すでにソフィから感謝の言葉を賜った事で満足気な配下達だった。
ソフィを主に持つ事を誇りに思っている配下達は、そのソフィから直接褒められるとやはり格別な思いがあった。
そこへレルバノンが現れてソフィに声を掛ける。
「王国から今回の事でソフィ君に褒章を授与したいと、通達がありましたがどうされますか?」
王国側としても今回のソフィの功績に対して世間の目がある為に、形だけでもソフィに褒章を与えようといった狙いであろう。
断る事は王家に対しての叛意と取られるかもしれないので、余程の事がない限りは出席しておいたほうがいいとみる。

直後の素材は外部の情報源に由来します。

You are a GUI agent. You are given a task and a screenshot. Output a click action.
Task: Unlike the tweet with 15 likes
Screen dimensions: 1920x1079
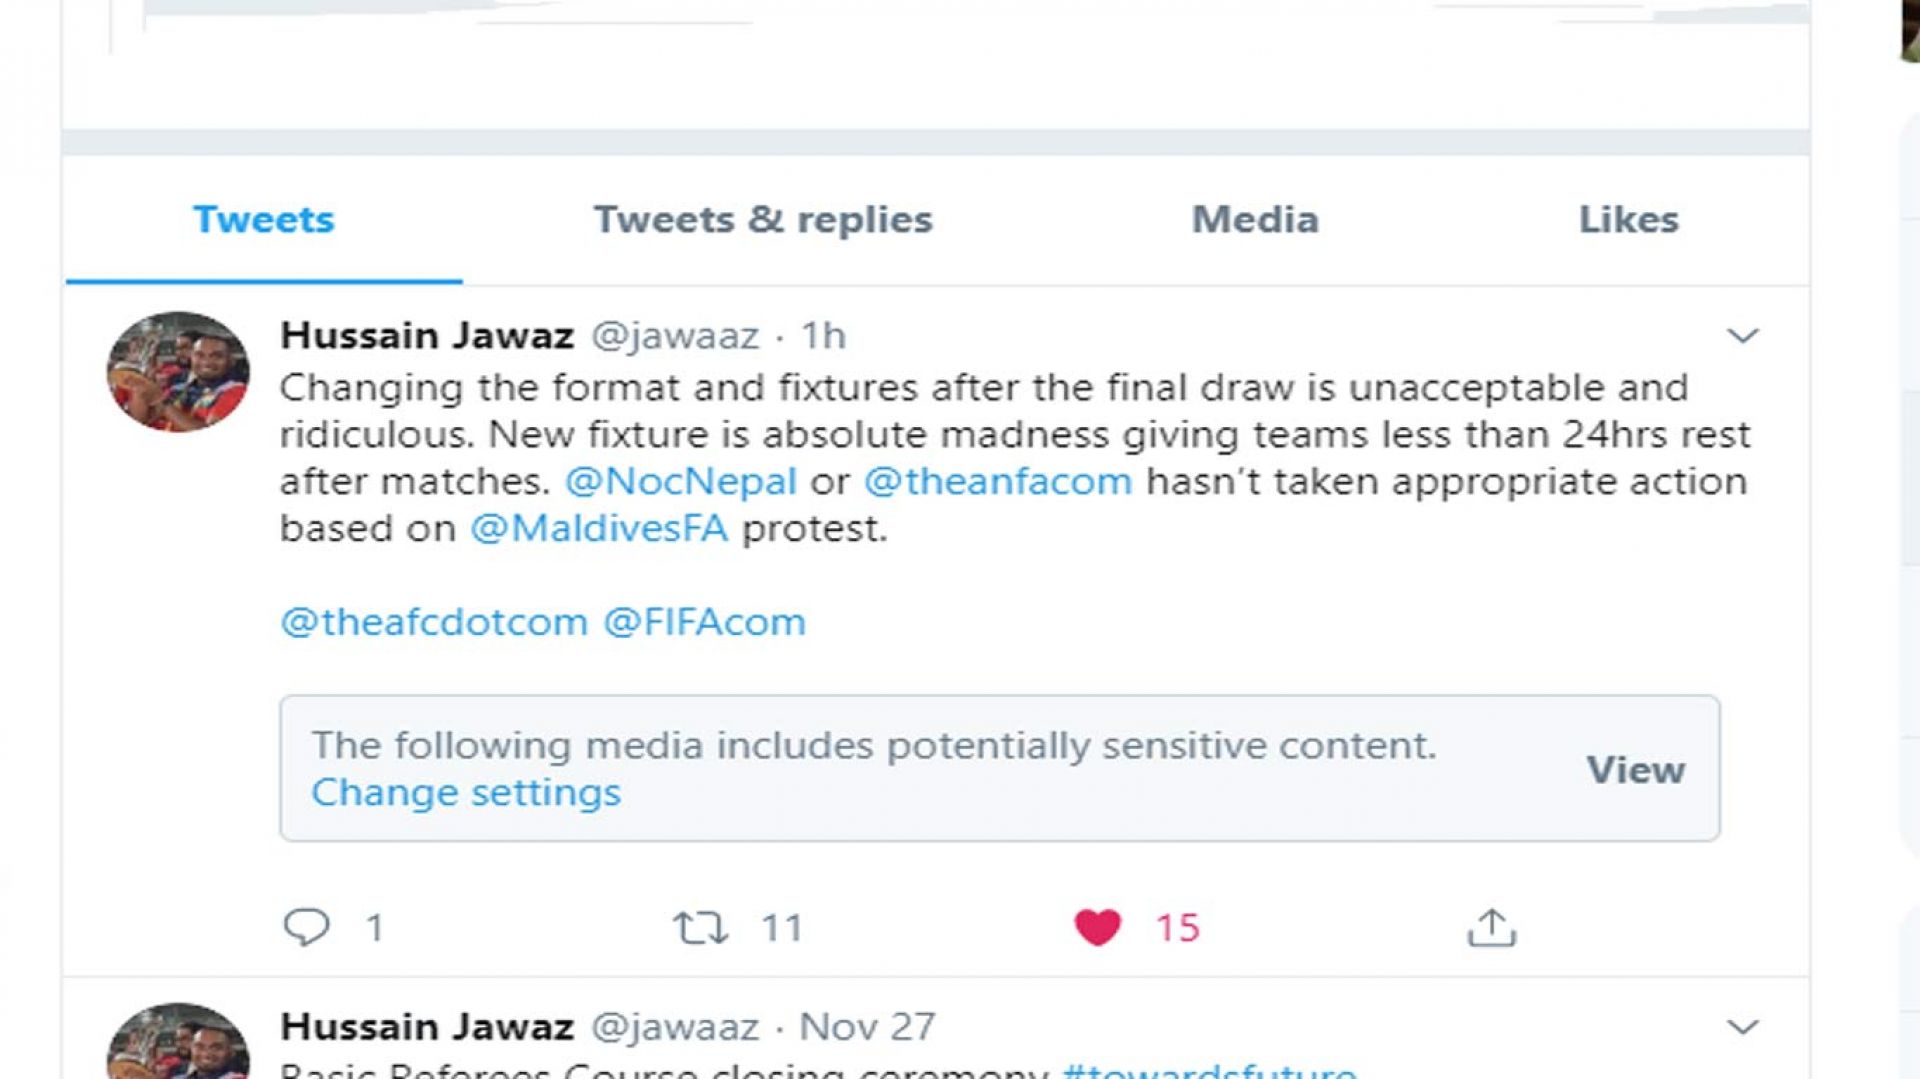pos(1097,927)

しかし王は別としてもステイラ公爵は、今回の事に対して快くは思わないだろう。
本音では前回の事も踏まえて、可能であれば出席は遠慮したいところはあった。
「出ないわけにはいかぬのだろうな……」
ソフィは溜息を吐いてそう答えた。
「良いではありませんか。形だけの褒章だったとしても国を守った英雄に送られるものなのです、ここは頂いておきましょう」
ラルフは主に微笑みを浮かべながらそう言った。
「まぁ、仕方あるまい」
気分が乗らないソフィではあったが、転移魔法で王国へと向かう事にするのであった。
そしてソフィが姿を見せると王国中が騒然となった。
元々冒険者の間では有名人だったソフィだが、今回の事で一気に国中に広まった。
王城へ辿り着いたソフィ達だが、多くの王国兵達が城門前にびっしりと並び立つ。
そしてソフィの姿を見ると一糸乱れぬ動きで一斉に道を開け始め、音楽隊のファンファーレが鳴り響いた。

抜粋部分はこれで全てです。